OCR offers the following methods available in Distributed Cloud to recognize text:
Method | Description |
---|---|
BatchAnnotateImages |
Detect text from a batch of JPEG or PNG images provided in an inline request. |
BatchAnnotateFiles |
Detect text from a batch of PDF or TIFF files provided in an inline request. |
AsyncBatchAnnotateFiles |
Detect text from a batch of PDF or TIFF files in a storage bucket for offline requests. |
Learn more about the supported languages detected by the text recognition feature.
Optical character recognition features
The OCR API can detect and extract text from images. The following two annotation features support optical character recognition:
TEXT_DETECTION
detects and extracts text from any image. For example, a photograph might contain a street or traffic sign. The OCR service returns a JSON file with the extracted string, individual words, and their bounding boxes.Figure 1. Road sign photograph where the OCR API detects words and their bounding boxes.
DOCUMENT_TEXT_DETECTION
also extracts text from an image, but the service optimizes the response for dense text and documents. For example, a scanned image of typed text might contain several paragraphs and headings. The OCR service returns a JSON file with page, block, paragraph, word, and break information.Figure 2. Scanned image of typed text where the OCR API detects information such as words, pages, and paragraphs.
Handwritten text
Figure 3 is an image of handwritten text. The OCR API detects and extracts text from these images. For a list of handwriting scripts that support handwriting recognition, see Handwriting scripts.

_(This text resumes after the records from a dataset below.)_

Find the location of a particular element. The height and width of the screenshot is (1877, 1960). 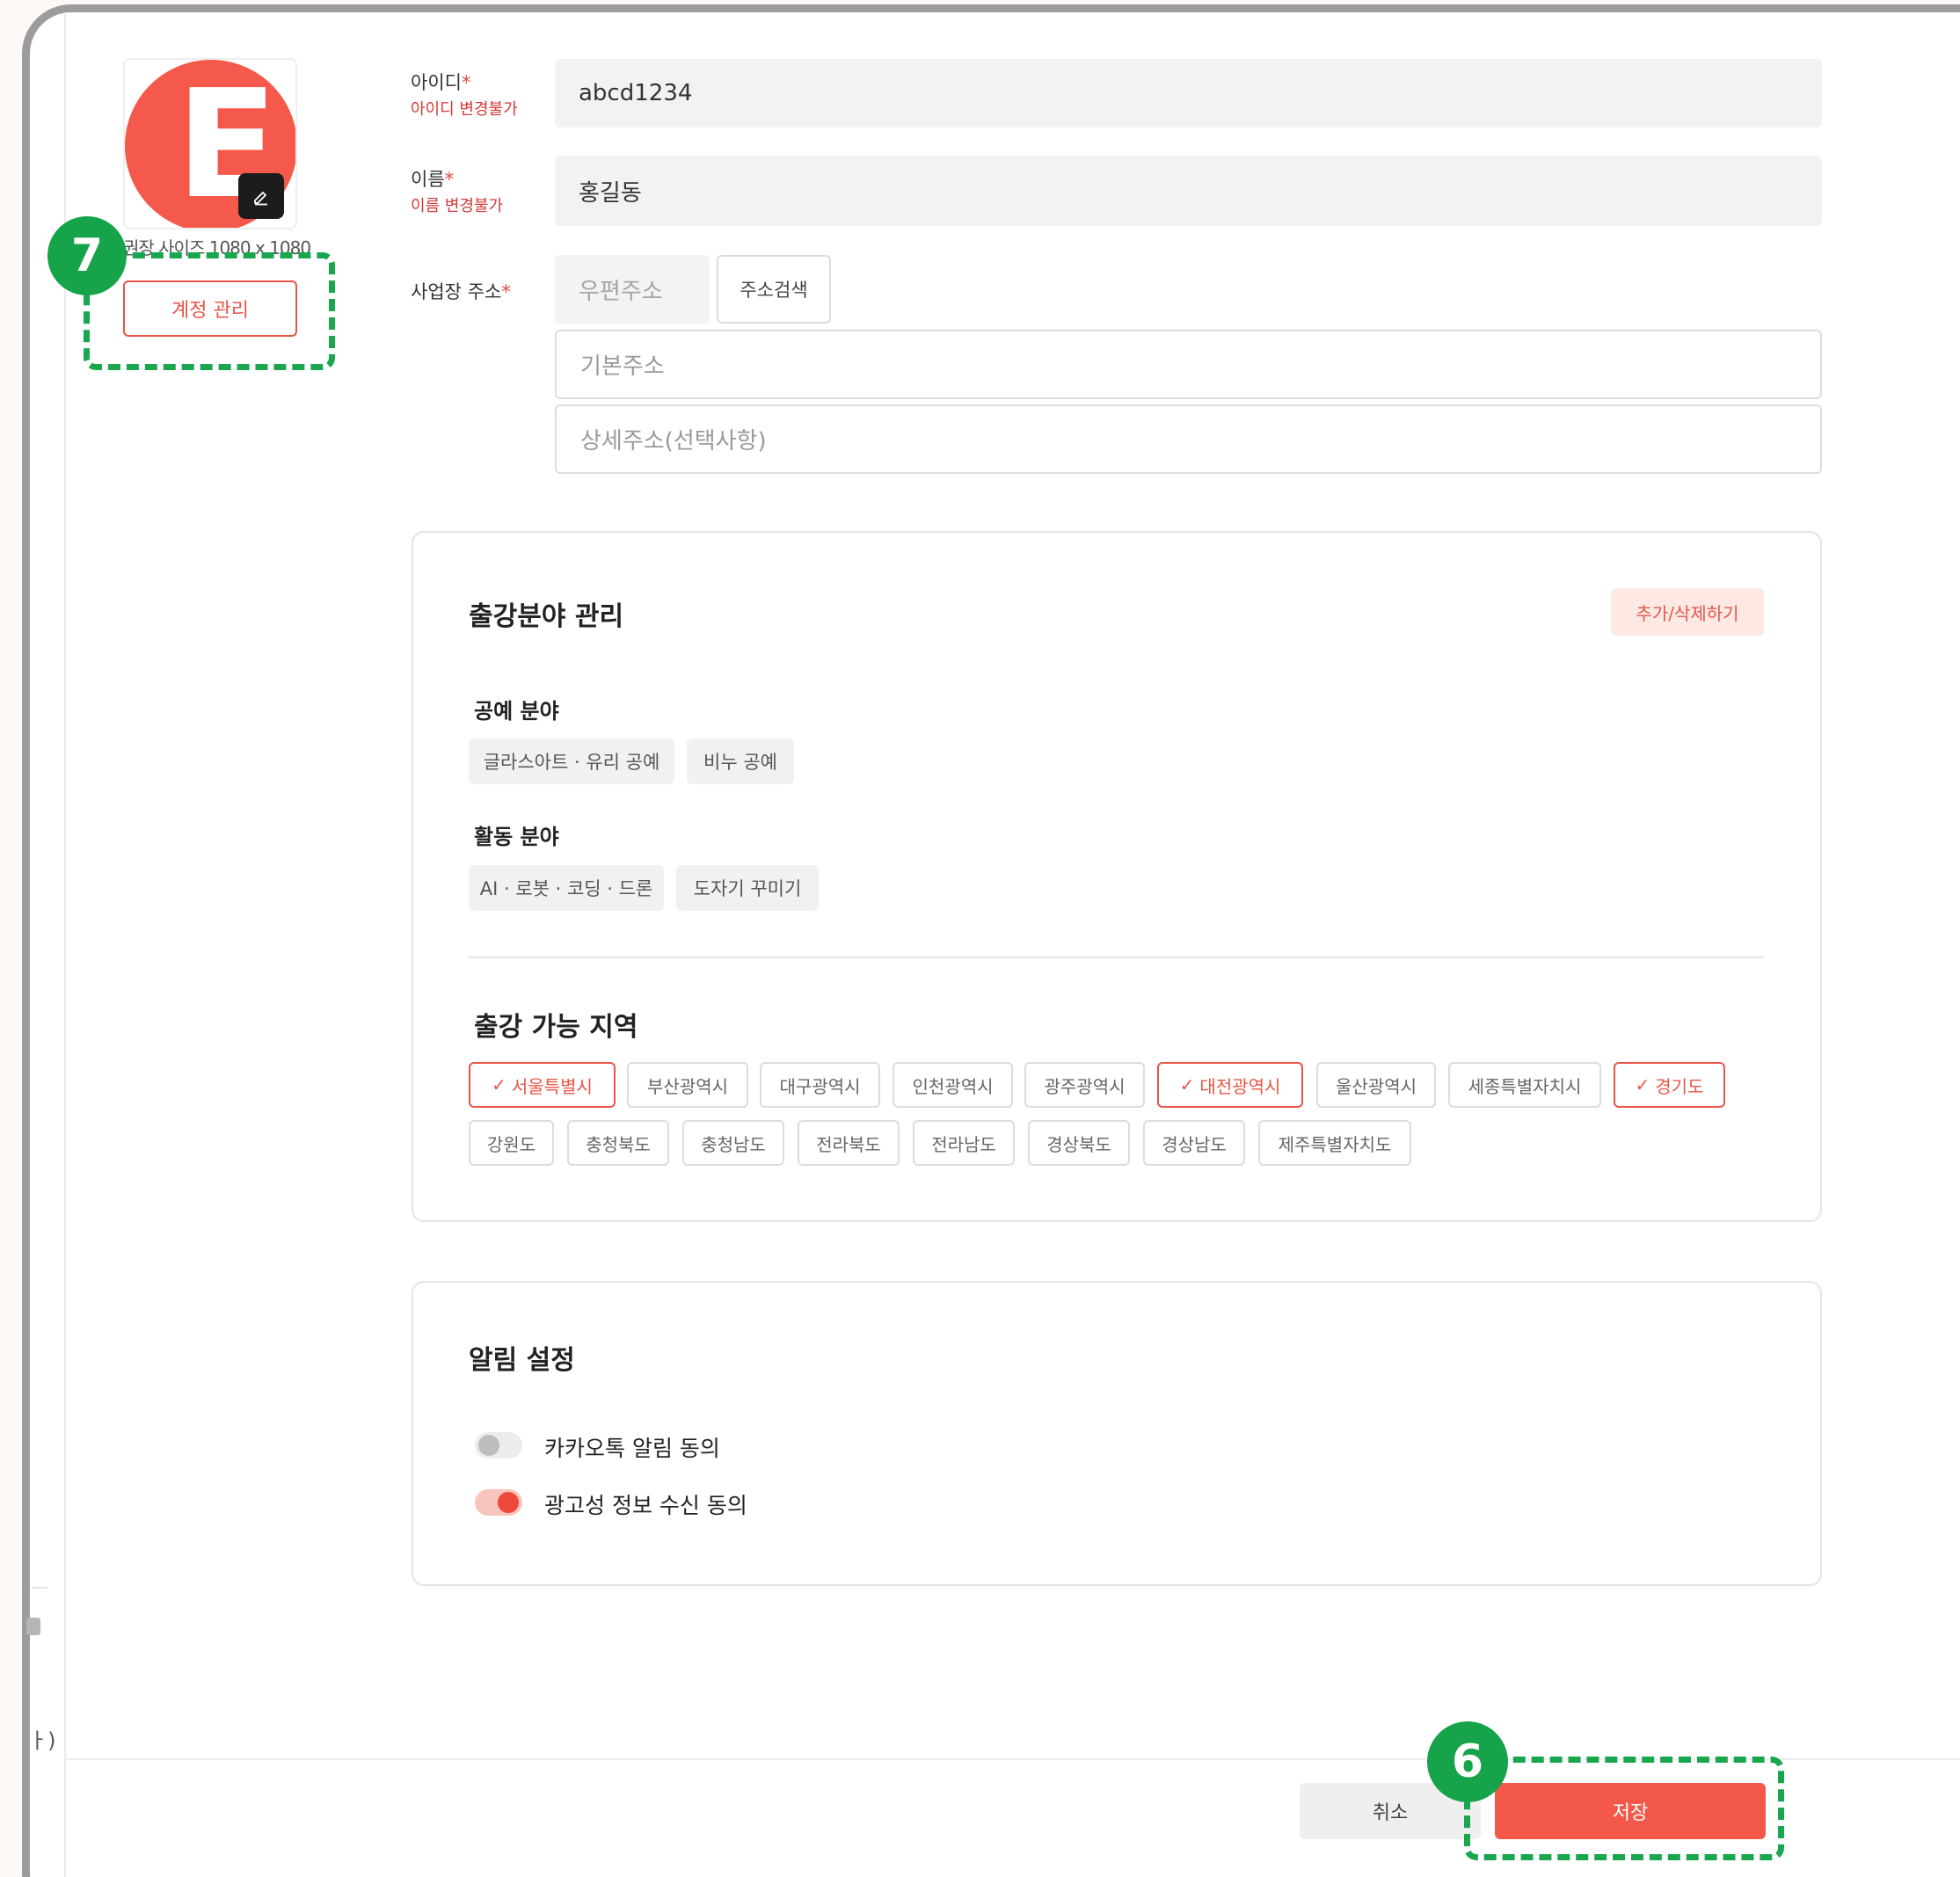

region-chip-gyeongbuk: 경상북도 is located at coordinates (1079, 1143).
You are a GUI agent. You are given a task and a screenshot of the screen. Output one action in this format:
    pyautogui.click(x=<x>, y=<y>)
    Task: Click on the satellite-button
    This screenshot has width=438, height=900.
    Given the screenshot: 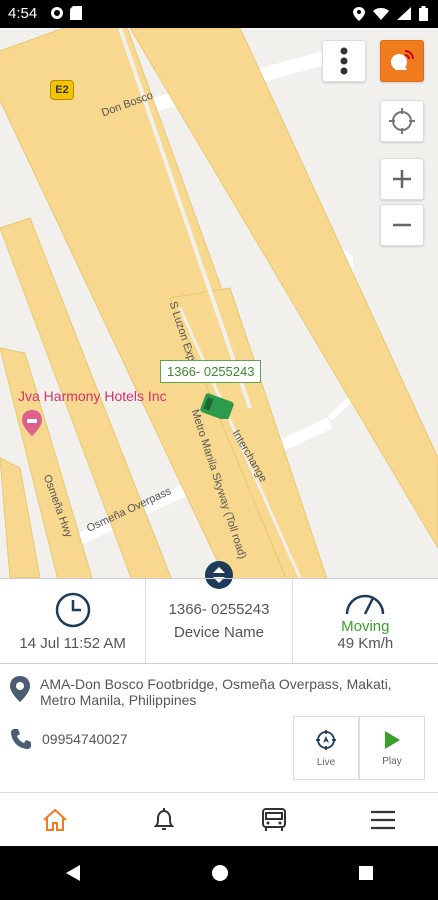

Figure 3. Handwriting image where the OCR API detects text.
Optical character recognition limits
The BatchAnnotateImages
and BatchAnnotateFiles
API methods only support a
single request per batch call.
The following table lists the current limits of the OCR service in Distributed Cloud.
File limit for OCR | Value |
---|---|
Maximum number of pages | Five |
Maximum file size | 20 MB |
Maximum image size | 20 million pixels (length x width) |
Submitted files for the OCR API that exceed the maximum number of pages or the maximum file size return an error. Submitted files that exceed the maximum image size are downsized to 20 million pixels.
Supported file types for OCR
The OCR pre-trained API detects and transcribes text from the following file types:
- TIFF
- JPG
- PNG
You must store the files locally in your Distributed Cloud environment. You can't access files hosted in Cloud Storage or publicly available files for text detection.